● **WHAT YOU SHOULD DO**
The entries below are to be transcribed in full, without their images.
- - - - - - -
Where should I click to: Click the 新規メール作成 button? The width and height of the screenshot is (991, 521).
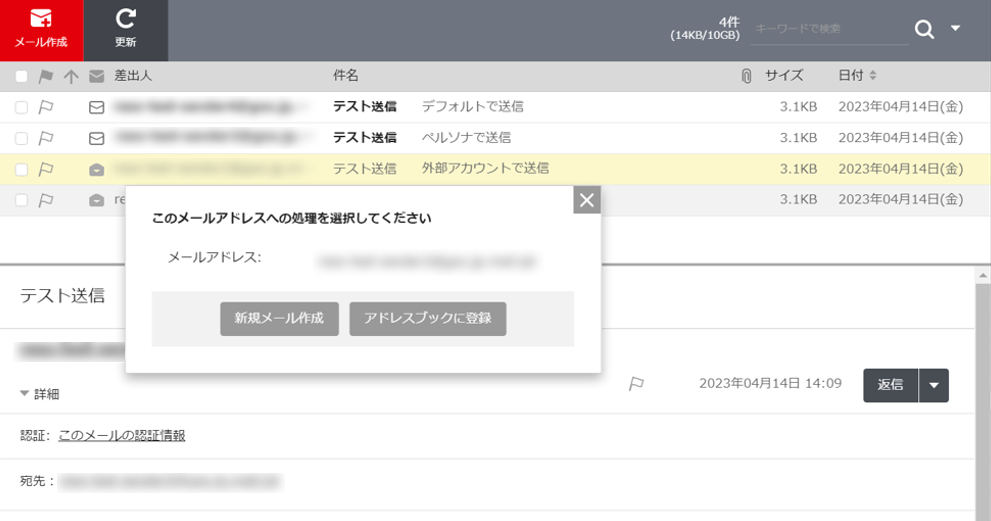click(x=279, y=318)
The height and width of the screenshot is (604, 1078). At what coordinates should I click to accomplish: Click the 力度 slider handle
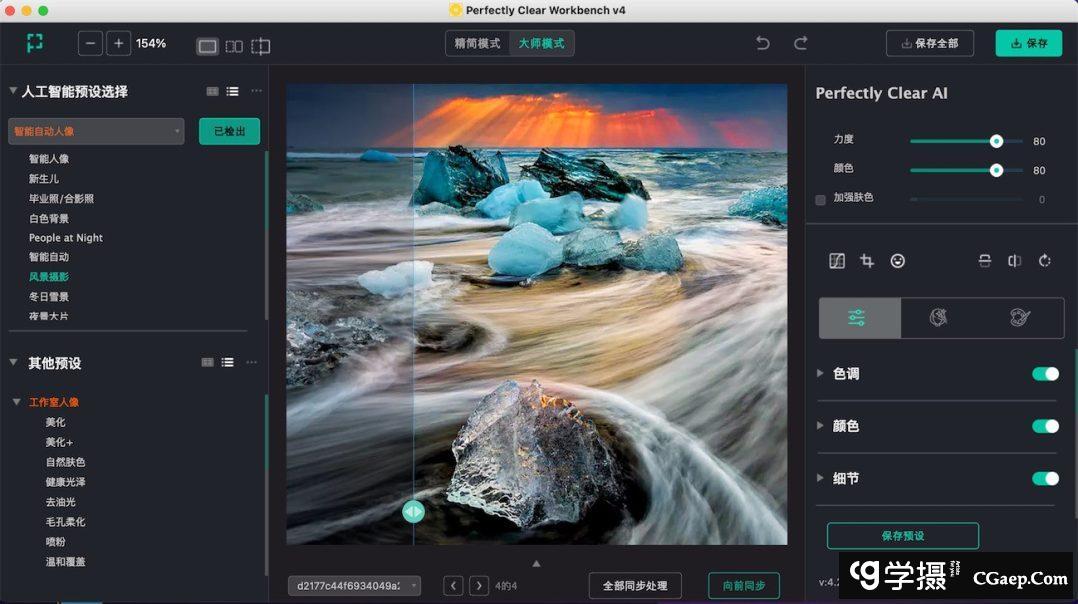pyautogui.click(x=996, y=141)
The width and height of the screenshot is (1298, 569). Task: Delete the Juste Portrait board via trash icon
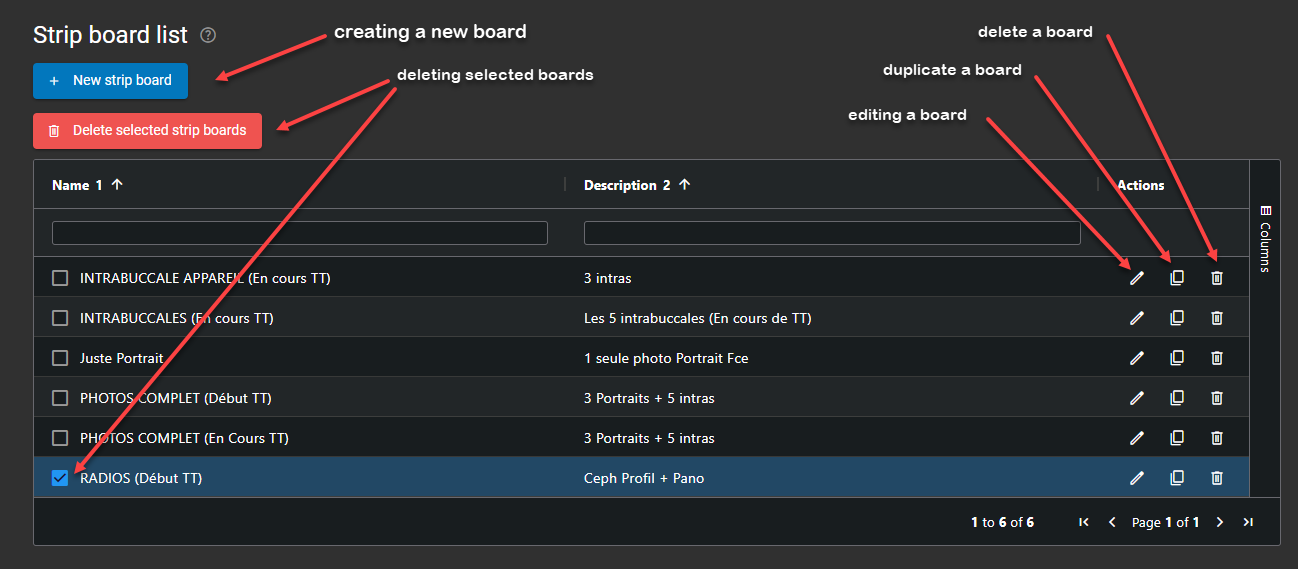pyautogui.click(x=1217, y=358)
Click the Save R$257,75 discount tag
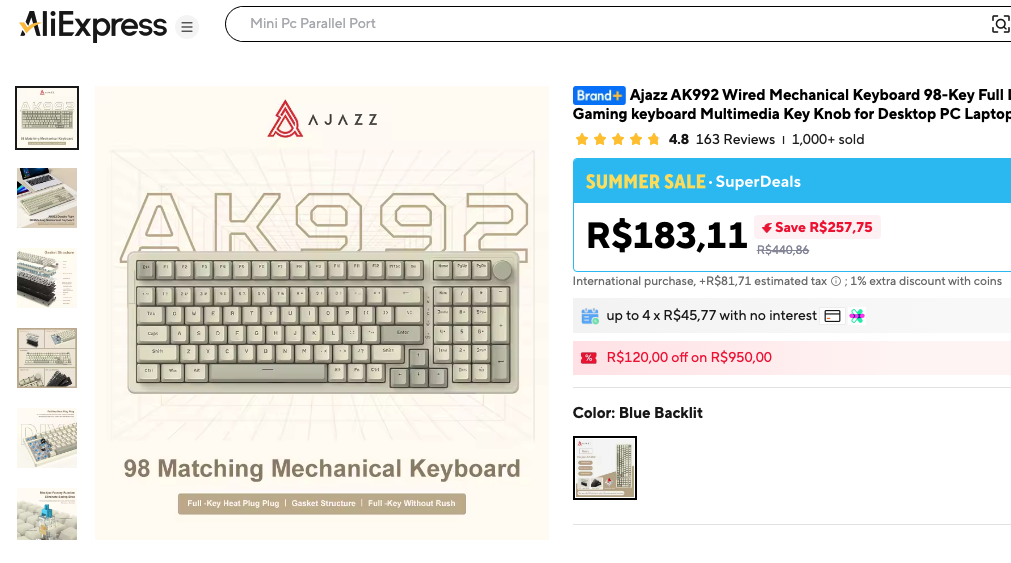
- - - - - - -
● **ANSWER TO THIS PROBLEM**
Where should I click to: Click the 新規メール作成 button? The width and height of the screenshot is (991, 521).
click(x=279, y=318)
The height and width of the screenshot is (604, 1078). At what coordinates should I click to accomplish: Click the 力度 slider handle
pyautogui.click(x=996, y=141)
The width and height of the screenshot is (1298, 569). Task: Delete the Juste Portrait board via trash icon
pyautogui.click(x=1217, y=358)
Click the Save R$257,75 discount tag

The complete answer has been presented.